One of these students, who either wants to be in a local gang or sees it as his only choice in life until this new teacher arrives, essentially makes that last description on his own, after learning about how that physical force works on Earth, within the solar system, and beyond. His teacher could have suggested the idea or directly explained it to him, but because this kid devises the conceit on his own, it means so much more.

Zalla understands the power of this notion, in terms of both what this teacher has accomplished and the film's own drama. It's compelling, not only because we get to know the teacher and a select number of his students on a personal level, but also on account of how the filmmaker focuses on the inherent curiosity, the desire to investigate theories and ideas, and the sparks of realization of these kids. It's a film about learning that actually conveys the process of doing so in simple, clear, and inspiring ways.

Here, Sergio is played by Eugenio Derbez, who is perhaps the most popular actors in Mexico at the moment—although his influence and career have expanded as of late into the United States. He is best known and has had the most commercial success as a comedic actor, and even though he has also expanded that range recently in dramatic supporting roles, his leading performance here is a bit revelatory. This man isn't a clown who just happens to be a teacher. He's a man who mainly uses humor as one of the many tools in his teaching process, but every fiber of his being is devoted to ensuring that this class of students won't end up like the others he has had or known of—lost to systematic failures and systemic societal issues.

On his first day at his new school, Sergio has overturned all of the tables and desks in the classroom, asking his class to imagine the pieces of furniture are lifeboats and that the floor is the ocean. It's meant to be a lesson about fractions, but in the ensuing days when he tries to explain how the kids left without boat are akin to the remainders of a math problem, the students are more curious about how flotation works. Instead of forcing them back to what he thought they'd learn from the exercise, Sergio encourages them to think about those questions and explore the possible answers.

Much of the story revolves around that kind of intellectual examination. They posit hypotheses about why some things float better than others. They figure out the concept of density and try to figure out who has more, either Sergio or the school's director Chucho (Daniel Haddad), who seems to be an obvious antagonist in this story but quickly comes around to his new teacher's methods when he sees them working and has a heart-to-heart with him about why they're in this vocation in the first place.
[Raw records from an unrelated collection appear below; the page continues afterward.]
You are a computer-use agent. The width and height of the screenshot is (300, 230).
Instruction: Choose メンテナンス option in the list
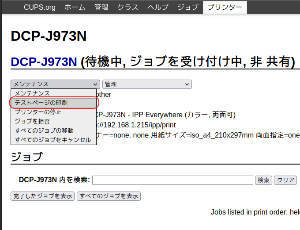click(38, 93)
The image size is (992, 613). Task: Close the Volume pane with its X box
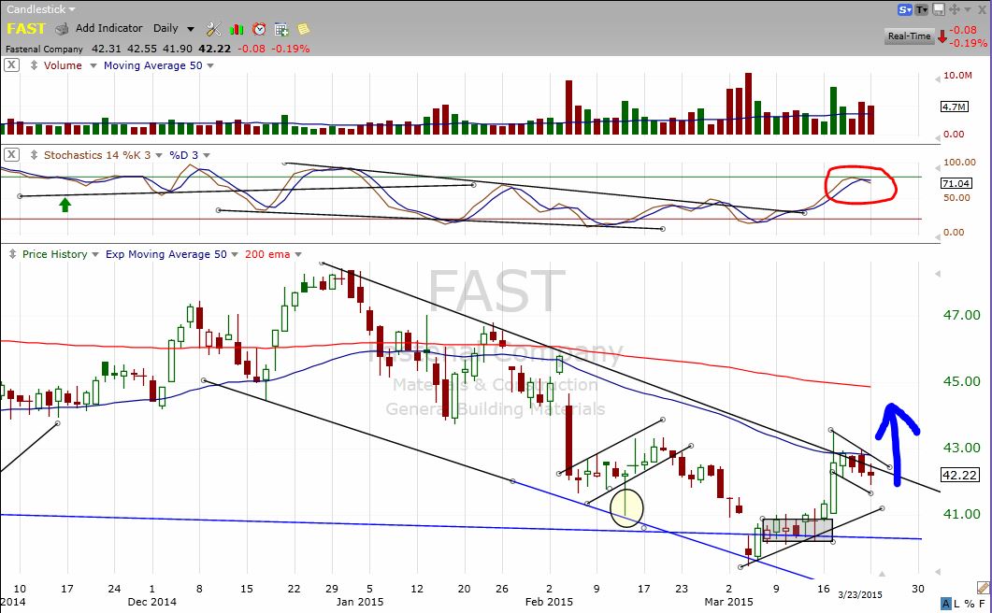tap(11, 65)
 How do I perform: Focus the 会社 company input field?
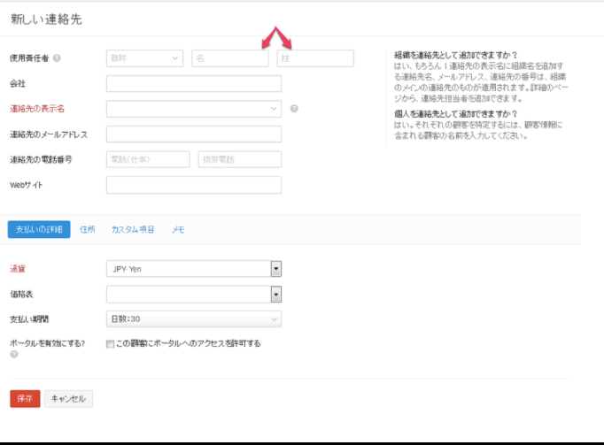(193, 84)
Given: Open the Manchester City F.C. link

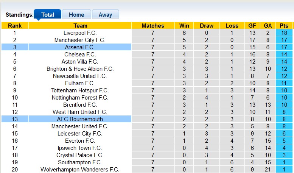Looking at the screenshot, I should point(80,40).
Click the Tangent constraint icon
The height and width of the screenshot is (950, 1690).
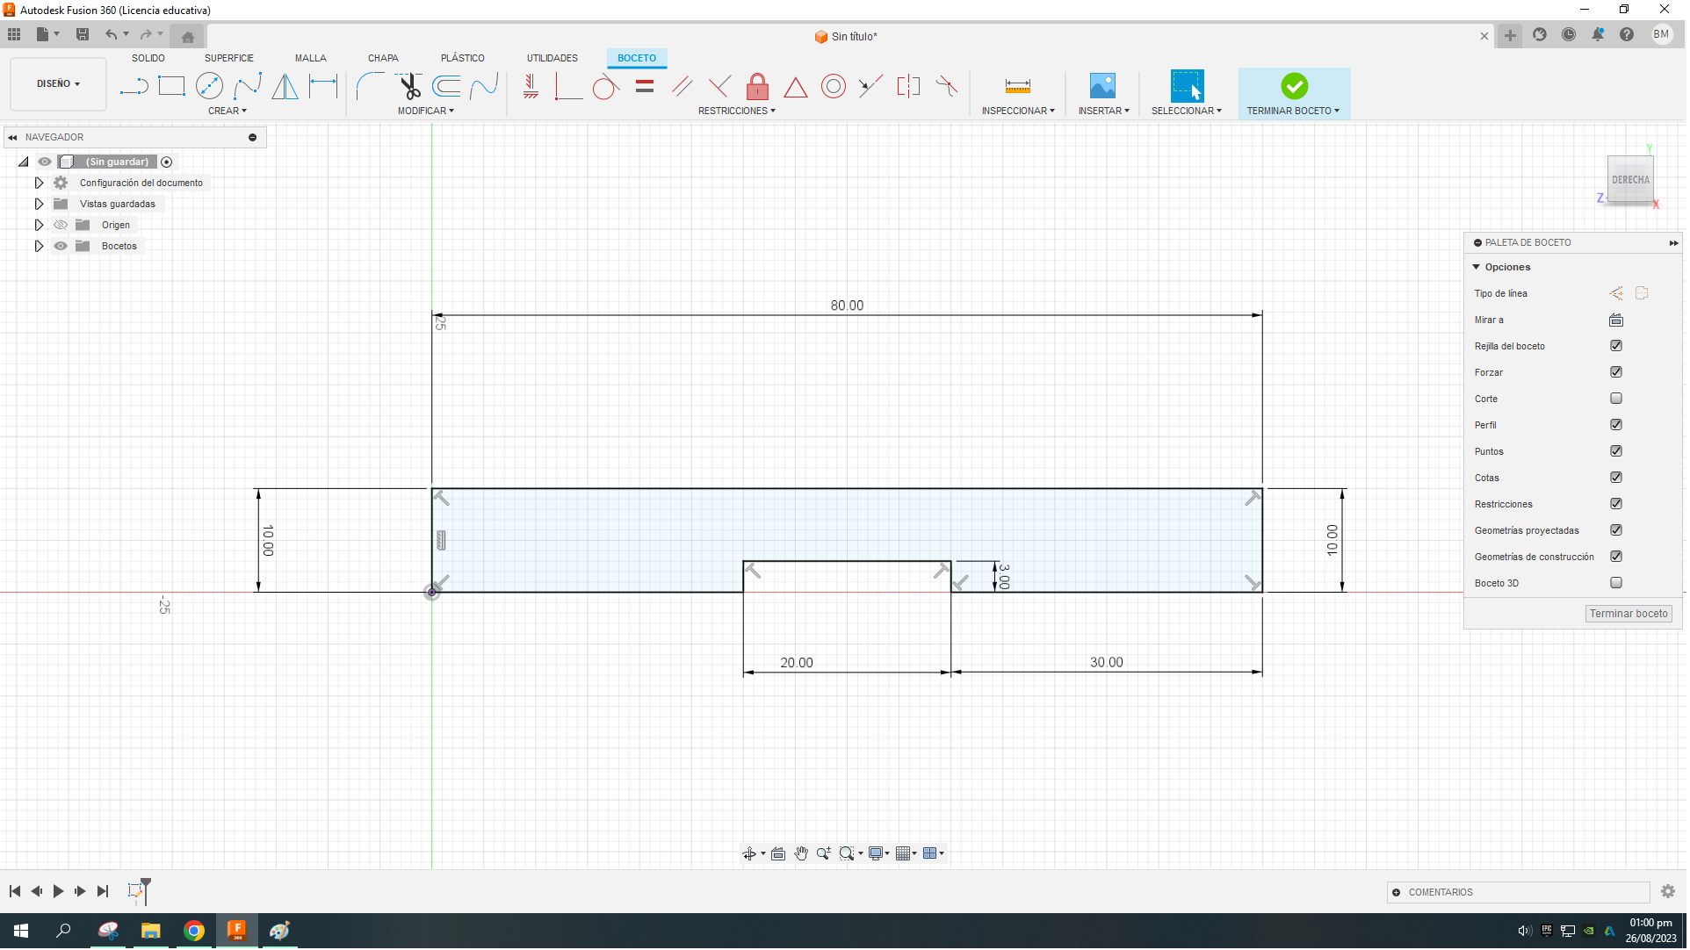[604, 86]
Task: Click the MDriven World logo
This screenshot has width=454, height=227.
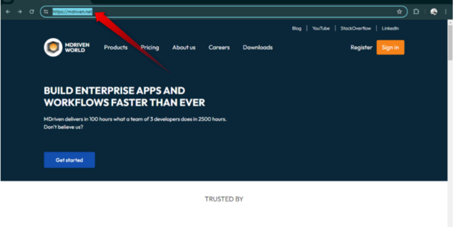Action: click(x=66, y=47)
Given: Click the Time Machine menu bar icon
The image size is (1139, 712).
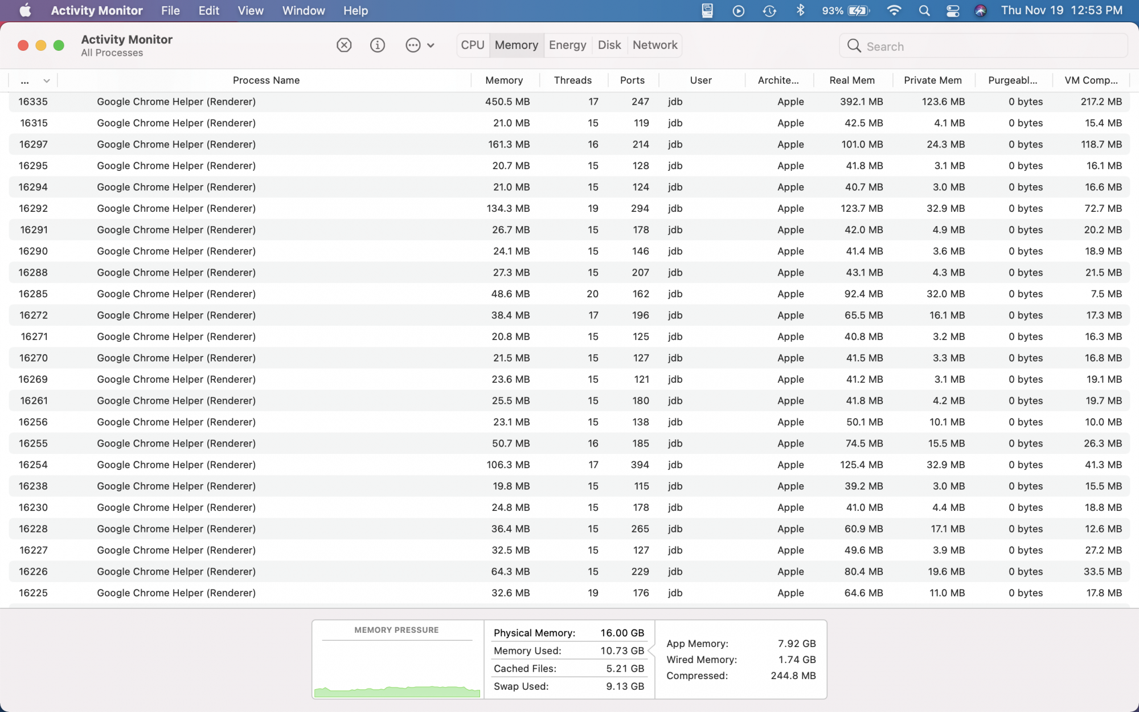Looking at the screenshot, I should pos(769,11).
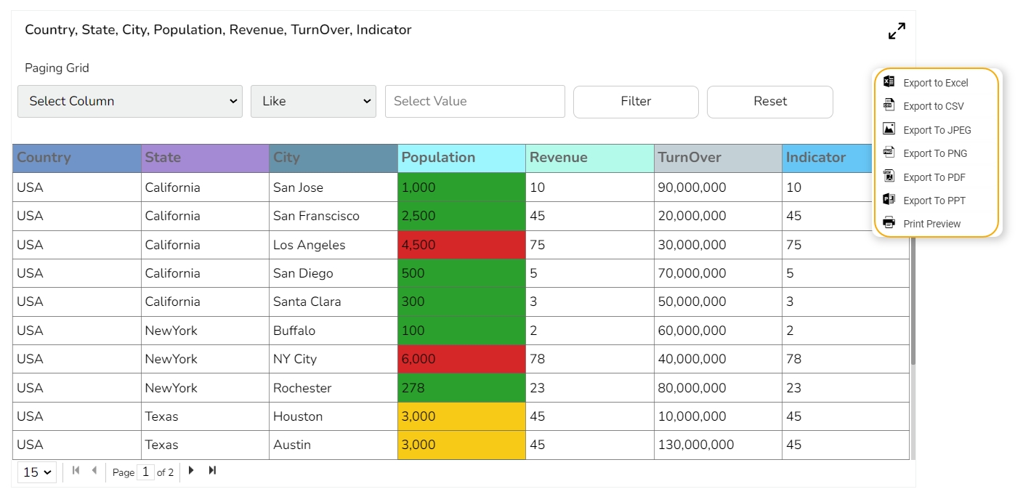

We meet and come to understand the lives of a few of the kids, too. There's Paloma (Jennifer Trejo), the class' whiz kid, who lives next to a garbage dump with her sickly father (played by Gilberto Barraza), hopes to watch rockets launch in Texas with a telescope she says she found among the trash, and dreams of becoming an astronaut. We also have Nico (Danilo Guardiola), the kid moving toward a life in a gang but who realizes there could be more, and Lupe (Mia Fernanda Solis), who is helping to raise her younger siblings and discovers that she enjoys thinking about the bigger questions of life and morality.

Obviously, these external circumstances and forces put Sergio's process and optimism to their own sort of test, and if Radical eventually moves toward a more melodramatic approach, the film has, in a way, earned it. The filmmakers do the work to make this teaching/learning process, these characters, and this everyday fight feel real and vital. They do.